Open sformel-usgs opened 6 months ago
Hi @sformel-usgs,
As you have pointed out, there are two ways to handle this within the Darwin Core format:
If I understand correctly there's 2-3 stable isotope measurements per body part which is only ~9 P01 terms if we went with option 1. Option 2 could result in a more complicated event table. Could you let me know which option you would prefer?
Many thanks, Roseanna
@roswri thank you for the thoughtful response, and my apologies for the delayed answer. I would prefer the second option, with the new P01 term for body part. I think this aligns with the response from #28.

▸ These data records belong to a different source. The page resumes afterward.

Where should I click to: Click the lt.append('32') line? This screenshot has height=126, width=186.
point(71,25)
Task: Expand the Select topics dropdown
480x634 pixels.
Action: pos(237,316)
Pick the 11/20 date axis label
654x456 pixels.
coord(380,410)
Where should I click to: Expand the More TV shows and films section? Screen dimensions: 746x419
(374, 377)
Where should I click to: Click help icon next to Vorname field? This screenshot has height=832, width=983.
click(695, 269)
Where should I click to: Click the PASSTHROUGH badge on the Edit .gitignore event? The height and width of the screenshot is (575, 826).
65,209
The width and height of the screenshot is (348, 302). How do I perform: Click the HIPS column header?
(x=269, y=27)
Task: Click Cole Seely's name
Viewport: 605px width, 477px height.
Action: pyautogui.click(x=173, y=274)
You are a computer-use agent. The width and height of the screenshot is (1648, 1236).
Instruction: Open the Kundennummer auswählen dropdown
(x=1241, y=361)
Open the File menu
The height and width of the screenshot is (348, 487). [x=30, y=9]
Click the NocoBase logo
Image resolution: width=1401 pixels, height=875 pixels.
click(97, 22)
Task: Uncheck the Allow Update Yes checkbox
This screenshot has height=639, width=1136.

@sformel-usgs Option 2 is indeed attractive and it saves us from creating many combinations for various body parts however we discussed this ticket at the OBIS vocab group meeting today and we were wondering how would the appropriate body part be linked to their respective stable isotope measurement value if they sit under the same occurrence ID? I understand that it is not currently possible to do this. Could you explain how you would see this working?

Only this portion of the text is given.